- REQUIREMENT
Once you find the line containing "You are a computer-use agent. The", please retype it and every line after it to the end of the entries, exactly and with nothing added.

#### INFORMATION SUPPLIED

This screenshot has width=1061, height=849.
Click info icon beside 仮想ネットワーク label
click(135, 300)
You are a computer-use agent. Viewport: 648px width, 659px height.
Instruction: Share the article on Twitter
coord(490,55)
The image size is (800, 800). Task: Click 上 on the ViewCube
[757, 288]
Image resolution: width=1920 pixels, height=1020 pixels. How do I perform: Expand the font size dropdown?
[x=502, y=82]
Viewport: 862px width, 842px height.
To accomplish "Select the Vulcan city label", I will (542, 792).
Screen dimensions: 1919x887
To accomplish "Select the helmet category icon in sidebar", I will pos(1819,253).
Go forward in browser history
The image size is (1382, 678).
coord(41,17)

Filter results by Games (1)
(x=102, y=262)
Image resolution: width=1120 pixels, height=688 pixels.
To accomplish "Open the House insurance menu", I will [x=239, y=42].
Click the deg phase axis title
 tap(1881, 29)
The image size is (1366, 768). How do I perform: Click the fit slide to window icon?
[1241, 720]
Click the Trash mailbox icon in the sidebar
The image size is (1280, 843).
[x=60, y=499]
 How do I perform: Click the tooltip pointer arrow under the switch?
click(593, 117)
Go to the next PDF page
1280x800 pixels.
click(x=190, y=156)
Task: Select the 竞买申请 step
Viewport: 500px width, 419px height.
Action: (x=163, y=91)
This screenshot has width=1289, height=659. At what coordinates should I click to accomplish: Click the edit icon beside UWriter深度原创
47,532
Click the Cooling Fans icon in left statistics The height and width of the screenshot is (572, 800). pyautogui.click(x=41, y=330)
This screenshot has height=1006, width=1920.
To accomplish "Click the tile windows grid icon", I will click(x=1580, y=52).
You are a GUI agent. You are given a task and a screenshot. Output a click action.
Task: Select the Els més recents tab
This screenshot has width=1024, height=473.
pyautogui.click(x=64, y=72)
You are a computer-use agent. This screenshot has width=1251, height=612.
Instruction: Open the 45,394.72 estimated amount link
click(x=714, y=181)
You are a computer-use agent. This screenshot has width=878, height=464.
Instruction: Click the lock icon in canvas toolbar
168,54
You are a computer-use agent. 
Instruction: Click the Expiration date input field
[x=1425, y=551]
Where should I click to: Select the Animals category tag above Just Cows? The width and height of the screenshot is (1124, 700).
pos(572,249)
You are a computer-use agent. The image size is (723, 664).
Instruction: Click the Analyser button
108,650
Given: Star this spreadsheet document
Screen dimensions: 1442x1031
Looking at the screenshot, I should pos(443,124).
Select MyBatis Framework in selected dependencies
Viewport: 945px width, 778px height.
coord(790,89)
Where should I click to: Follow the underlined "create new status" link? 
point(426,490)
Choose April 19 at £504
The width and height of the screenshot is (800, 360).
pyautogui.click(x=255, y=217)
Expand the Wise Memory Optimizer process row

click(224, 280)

########

- EXPECTED ANSWER
You are a computer-use agent. The image size is (723, 664).
Instruction: Click the Analyser button
108,650
Given: Star this spreadsheet document
Screen dimensions: 1442x1031
Looking at the screenshot, I should pos(443,124).
Select MyBatis Framework in selected dependencies
Viewport: 945px width, 778px height.
coord(790,89)
Where should I click to: Follow the underlined "create new status" link? 
point(426,490)
Choose April 19 at £504
The width and height of the screenshot is (800, 360).
pyautogui.click(x=255, y=217)
Expand the Wise Memory Optimizer process row

click(224, 280)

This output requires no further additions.